• _Document extract_:
UPDATE: After I wrote the post below, I stopped posting to this blog for several years. During that time, I got married, converted to Judaism (although it still feels weird to call myself a Jew, mostly because my husband is not so observant – he did not ask me to convert, by the way – and I am agnostic), had a baby, finished my PhD, and started working as a Project Scientist in Jonathan Eisen’s lab. Most of my previous posts were about hiking and a road trip that I took from Davis to Durham to attend a workshop on Phyloinformatics at NESCent. During that road trip, I stopped along the way to collect Drosophila because I thought that the Drosophila-microbiome interaction was going to be the main focus of my dissertation research. One of my strokes of genius was to solicit the help of big-name Drosophila biologists at regular intervals along the way to help me out. I asked them to take me collecting with them when I got to their town. My plan was to camp all the way from Davis to Durham and back. Without fail, everyone I contacted either offered to take me out collecting, put me up for the night, spent an entire day with me, identifying and sorting species in their lab, or all of the above. It was an awesome experience that I really should write a book about.

• _Extracted data_:
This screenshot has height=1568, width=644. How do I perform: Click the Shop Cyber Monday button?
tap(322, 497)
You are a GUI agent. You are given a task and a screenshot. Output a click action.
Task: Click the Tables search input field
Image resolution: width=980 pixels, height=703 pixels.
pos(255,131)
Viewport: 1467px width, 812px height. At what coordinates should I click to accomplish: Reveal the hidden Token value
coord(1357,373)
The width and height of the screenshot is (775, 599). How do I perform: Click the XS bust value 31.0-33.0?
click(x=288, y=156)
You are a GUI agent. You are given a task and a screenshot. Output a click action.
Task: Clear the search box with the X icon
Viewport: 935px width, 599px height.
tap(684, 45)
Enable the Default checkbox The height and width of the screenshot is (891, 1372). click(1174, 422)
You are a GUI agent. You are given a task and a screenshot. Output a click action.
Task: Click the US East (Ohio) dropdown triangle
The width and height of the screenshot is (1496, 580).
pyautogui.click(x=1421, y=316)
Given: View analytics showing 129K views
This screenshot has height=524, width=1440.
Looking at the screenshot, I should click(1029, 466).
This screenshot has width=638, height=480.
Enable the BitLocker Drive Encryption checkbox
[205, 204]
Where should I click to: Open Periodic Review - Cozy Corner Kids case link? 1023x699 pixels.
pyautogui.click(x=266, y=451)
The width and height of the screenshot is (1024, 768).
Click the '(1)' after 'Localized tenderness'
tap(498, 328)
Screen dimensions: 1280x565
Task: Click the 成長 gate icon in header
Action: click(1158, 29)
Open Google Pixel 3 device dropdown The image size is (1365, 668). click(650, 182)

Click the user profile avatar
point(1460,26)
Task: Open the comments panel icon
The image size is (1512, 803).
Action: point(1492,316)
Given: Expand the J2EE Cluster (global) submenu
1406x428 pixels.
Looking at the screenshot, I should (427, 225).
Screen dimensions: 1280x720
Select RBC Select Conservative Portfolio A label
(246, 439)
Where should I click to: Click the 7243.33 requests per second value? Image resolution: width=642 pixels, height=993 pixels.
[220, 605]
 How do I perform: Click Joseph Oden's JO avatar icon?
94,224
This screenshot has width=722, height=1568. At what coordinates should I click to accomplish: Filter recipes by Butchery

• _What is being asked_:
Extend the blog update above about the Drosophila-collecting road trip from Davis to Durham, starting after its final sentence.

• _Expected answer_:
Anyway, I’ve finished the PhD and feel like this new chapter in my life should be accompanied by a renewed dedication to this blog. So here we are.
I’ve been a slacker about this, so I’m going to try to slowly catch up to the present. On my way home from Angel Island in April, my car hit a milestone. Here it is:
I didn’t know at the time, but this marks the beginning of the era in my car’s life in which most everything falls apart. I guess you could think of it as a time for a re-commitment to my car. Time to re-invest the purchase price.
Buying a 1992 used VW Cabriolet: $2000.
Keeping the car running for the next 100,000 miles: well over $2000 (I’m afraid to add it all up.)
Getting out of Davis whenever I want to: priceless
Since you’ve taken yourself off Facebook, you need to let me know what’s going on in your world somewhere. Here works. Isn’t it wild, watching the 19999998…19999999…?>>Mom
Milestones were/are stone signs by the side of the road, usually giving the distance to the nearest village in either direction. Thus reaching the next milestone in a journey was a sign of progress (you’d gone another mile!). There are a few left in the more rural areas of England even today.